■ WORK ITEM
Work through the listing below, copying each line that carries the word "panel".

■ PROVIDED MATERIAL
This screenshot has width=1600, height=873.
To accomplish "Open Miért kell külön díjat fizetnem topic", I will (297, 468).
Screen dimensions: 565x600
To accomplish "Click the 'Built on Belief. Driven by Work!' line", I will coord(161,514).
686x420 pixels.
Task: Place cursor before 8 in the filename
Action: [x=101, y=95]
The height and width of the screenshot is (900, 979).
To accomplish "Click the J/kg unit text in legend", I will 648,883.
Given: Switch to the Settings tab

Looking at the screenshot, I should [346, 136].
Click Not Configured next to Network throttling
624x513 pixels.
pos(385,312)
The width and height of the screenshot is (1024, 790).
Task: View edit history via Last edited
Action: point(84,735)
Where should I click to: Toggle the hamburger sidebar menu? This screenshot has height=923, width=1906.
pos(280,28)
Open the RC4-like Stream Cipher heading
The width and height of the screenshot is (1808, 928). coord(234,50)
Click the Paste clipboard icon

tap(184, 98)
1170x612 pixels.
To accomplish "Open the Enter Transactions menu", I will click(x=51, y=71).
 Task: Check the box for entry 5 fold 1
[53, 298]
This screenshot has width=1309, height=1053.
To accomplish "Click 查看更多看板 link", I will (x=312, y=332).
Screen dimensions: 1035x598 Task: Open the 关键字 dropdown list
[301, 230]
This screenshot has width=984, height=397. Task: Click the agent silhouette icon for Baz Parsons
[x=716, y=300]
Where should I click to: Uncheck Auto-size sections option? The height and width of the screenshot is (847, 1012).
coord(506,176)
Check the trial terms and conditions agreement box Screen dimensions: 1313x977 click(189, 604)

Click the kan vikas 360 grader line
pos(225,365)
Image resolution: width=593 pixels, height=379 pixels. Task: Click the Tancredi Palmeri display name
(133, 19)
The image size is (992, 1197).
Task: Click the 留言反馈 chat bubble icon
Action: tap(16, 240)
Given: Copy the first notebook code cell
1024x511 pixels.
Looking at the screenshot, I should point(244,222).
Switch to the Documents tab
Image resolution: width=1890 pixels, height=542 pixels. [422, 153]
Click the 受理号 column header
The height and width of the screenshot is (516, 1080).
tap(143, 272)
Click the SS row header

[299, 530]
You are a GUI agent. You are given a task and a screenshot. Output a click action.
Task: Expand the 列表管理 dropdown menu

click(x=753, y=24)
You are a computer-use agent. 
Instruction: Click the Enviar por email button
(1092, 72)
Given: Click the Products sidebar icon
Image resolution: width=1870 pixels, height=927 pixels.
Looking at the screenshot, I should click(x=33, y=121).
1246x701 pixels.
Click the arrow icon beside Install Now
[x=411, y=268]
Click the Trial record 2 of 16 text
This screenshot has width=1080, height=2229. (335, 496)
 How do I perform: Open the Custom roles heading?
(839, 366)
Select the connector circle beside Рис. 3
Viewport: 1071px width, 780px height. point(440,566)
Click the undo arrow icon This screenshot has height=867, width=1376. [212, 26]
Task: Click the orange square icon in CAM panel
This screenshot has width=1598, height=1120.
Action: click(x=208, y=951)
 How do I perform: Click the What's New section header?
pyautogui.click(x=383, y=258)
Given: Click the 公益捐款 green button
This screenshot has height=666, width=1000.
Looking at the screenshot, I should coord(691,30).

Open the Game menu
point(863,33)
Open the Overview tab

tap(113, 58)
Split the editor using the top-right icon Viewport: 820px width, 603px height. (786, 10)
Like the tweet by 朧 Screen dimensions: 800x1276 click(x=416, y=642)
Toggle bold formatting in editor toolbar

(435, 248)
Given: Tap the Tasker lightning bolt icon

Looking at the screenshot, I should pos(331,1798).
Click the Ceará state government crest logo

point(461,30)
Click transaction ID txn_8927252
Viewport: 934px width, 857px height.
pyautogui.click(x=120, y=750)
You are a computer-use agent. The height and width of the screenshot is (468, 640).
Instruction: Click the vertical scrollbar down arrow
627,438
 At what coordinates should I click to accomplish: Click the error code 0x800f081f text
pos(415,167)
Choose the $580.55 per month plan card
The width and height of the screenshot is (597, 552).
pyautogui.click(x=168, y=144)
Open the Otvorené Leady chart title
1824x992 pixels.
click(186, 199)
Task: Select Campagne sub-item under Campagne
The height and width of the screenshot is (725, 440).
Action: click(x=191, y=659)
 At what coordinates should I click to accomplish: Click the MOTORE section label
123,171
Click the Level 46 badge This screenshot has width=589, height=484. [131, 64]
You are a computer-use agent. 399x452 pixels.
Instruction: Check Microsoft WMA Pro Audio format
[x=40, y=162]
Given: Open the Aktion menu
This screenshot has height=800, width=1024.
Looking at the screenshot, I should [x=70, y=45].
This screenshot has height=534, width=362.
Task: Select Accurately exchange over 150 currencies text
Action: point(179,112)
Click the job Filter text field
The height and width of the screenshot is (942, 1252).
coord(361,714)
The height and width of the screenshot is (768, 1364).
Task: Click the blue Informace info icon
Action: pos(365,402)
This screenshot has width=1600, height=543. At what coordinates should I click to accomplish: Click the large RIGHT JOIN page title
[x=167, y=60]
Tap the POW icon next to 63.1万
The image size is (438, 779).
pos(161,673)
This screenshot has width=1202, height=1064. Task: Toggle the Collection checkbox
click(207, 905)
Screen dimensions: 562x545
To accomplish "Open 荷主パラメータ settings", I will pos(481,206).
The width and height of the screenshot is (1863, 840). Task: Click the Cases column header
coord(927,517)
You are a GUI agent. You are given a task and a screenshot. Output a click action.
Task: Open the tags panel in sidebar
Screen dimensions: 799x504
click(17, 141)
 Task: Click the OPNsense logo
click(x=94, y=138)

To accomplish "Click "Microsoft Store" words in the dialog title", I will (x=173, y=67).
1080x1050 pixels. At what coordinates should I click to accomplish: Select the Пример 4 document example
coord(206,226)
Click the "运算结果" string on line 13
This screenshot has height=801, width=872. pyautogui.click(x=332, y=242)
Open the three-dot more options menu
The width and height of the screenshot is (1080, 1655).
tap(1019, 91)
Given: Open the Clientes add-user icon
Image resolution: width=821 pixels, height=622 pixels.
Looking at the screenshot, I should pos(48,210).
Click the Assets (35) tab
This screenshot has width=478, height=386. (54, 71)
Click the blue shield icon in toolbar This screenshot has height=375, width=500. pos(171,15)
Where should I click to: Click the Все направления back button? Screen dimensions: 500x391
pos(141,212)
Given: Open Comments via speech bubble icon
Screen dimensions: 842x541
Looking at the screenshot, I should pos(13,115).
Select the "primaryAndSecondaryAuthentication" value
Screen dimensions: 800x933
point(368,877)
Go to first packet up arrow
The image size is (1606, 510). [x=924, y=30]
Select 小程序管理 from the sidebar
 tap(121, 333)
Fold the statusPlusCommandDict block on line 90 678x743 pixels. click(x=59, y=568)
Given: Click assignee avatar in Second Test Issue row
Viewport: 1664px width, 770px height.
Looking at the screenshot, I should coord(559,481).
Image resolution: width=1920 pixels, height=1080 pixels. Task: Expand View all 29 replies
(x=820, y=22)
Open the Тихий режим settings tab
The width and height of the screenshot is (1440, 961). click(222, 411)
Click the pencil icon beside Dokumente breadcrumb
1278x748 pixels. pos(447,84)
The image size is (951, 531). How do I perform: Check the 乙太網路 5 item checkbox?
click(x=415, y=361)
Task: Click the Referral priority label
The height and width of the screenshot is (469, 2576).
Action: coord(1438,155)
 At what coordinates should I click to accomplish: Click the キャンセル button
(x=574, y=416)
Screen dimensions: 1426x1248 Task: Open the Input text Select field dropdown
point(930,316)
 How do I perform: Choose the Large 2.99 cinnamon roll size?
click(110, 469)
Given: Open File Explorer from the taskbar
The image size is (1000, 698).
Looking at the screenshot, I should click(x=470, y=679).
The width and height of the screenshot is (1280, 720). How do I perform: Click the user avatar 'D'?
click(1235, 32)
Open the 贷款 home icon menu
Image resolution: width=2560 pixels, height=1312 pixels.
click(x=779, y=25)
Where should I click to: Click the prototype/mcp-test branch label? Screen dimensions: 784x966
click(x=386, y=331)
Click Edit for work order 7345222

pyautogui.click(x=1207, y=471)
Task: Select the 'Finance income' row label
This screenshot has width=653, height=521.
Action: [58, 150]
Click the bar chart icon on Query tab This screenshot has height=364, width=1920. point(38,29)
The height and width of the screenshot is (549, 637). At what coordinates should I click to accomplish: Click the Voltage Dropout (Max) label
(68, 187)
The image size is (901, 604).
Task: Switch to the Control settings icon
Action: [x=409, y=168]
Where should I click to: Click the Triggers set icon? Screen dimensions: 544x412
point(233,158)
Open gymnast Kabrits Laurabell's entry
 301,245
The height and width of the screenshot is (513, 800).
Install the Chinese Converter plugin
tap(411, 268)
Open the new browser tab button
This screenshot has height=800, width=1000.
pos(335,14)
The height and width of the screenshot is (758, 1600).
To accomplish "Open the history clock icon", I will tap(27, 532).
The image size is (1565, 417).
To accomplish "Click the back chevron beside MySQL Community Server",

■ REPLY TO THE TASK
Task: Click the orange square icon in CAM panel
Task: Open the tags panel in sidebar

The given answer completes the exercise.